## What to do
Could you copy out the items word for word, from the line containing "Choose Normal in the dropdown list" through the end of the items, with both ends included and every picture left out?

## Raw records
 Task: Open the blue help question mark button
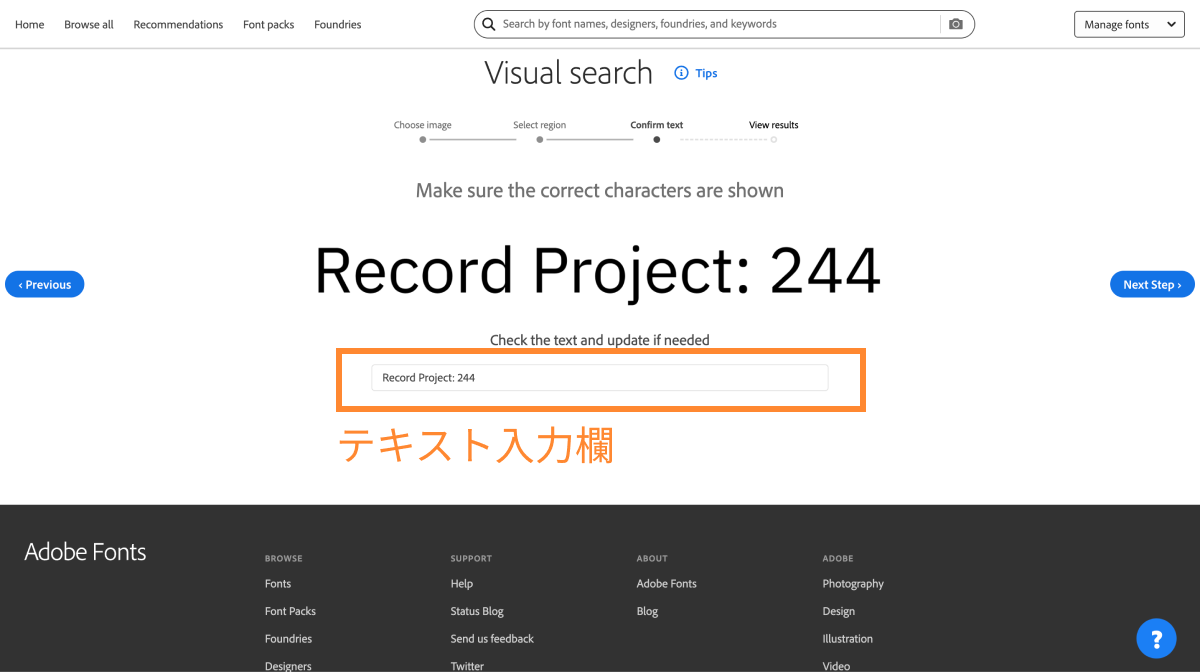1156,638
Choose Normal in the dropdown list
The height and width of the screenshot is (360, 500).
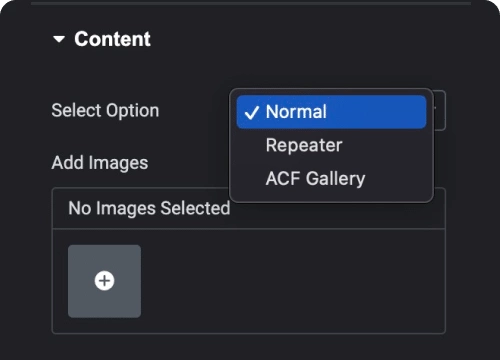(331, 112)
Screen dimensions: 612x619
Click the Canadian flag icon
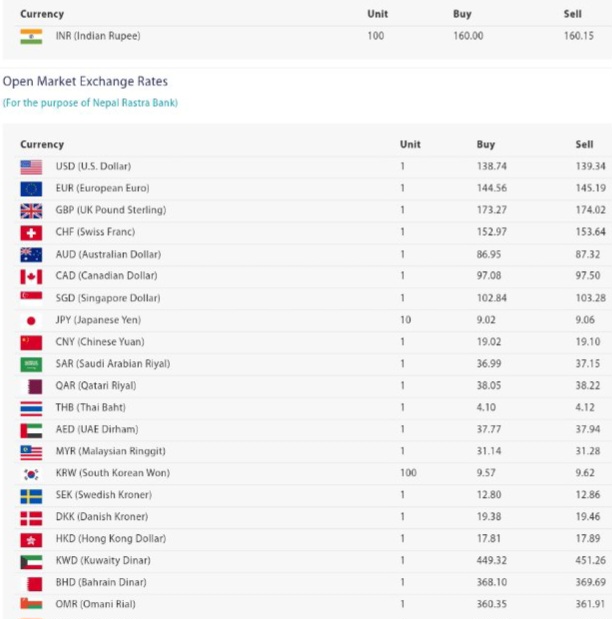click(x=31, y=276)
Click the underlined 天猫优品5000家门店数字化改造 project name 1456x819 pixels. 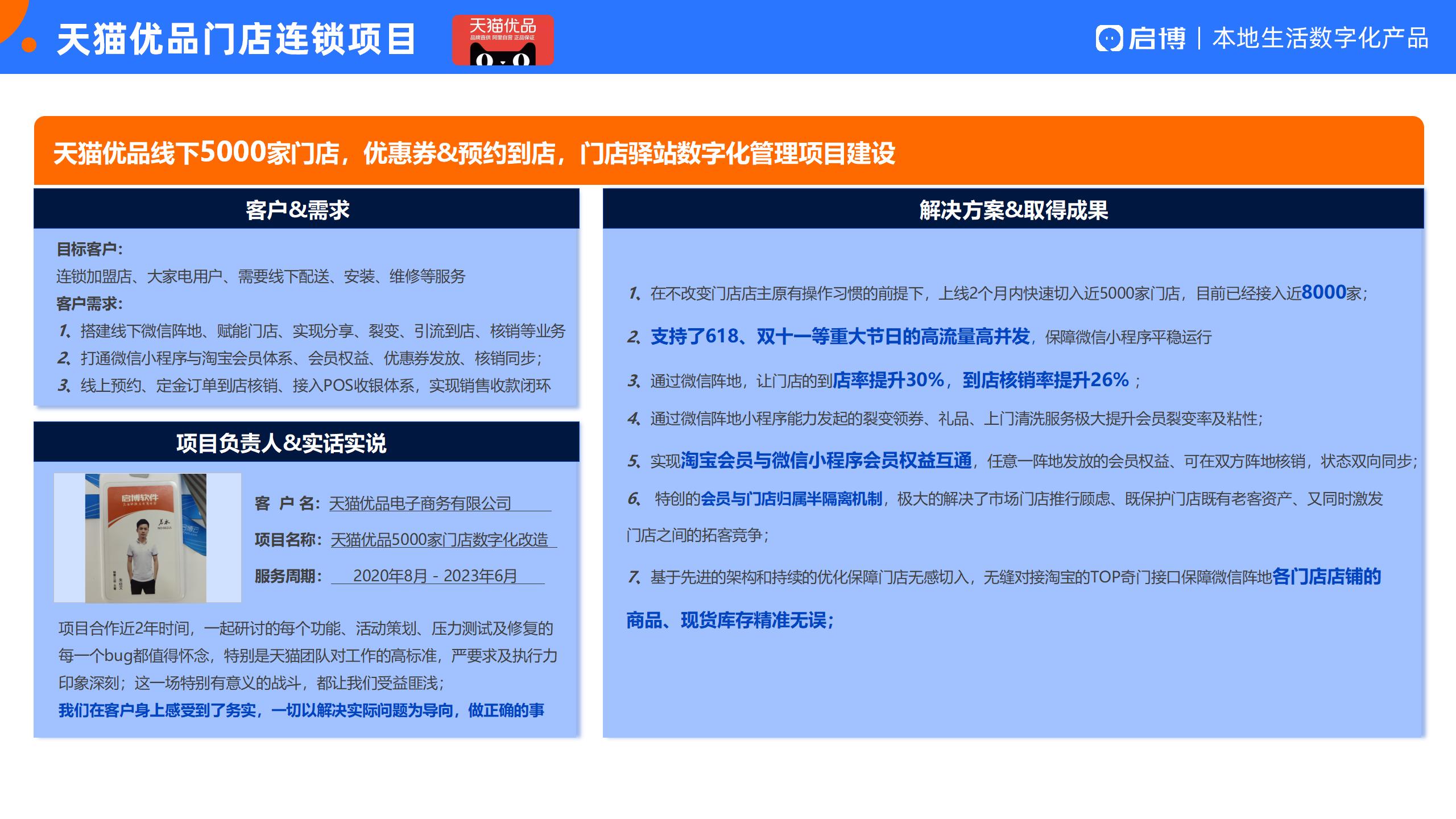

## Solution to the problem
Choose Normal in the dropdown list
The height and width of the screenshot is (360, 500).
(331, 112)
Screen dimensions: 612x619
Click the Canadian flag icon
click(x=31, y=276)
Click the underlined 天猫优品5000家门店数字化改造 project name 1456x819 pixels. 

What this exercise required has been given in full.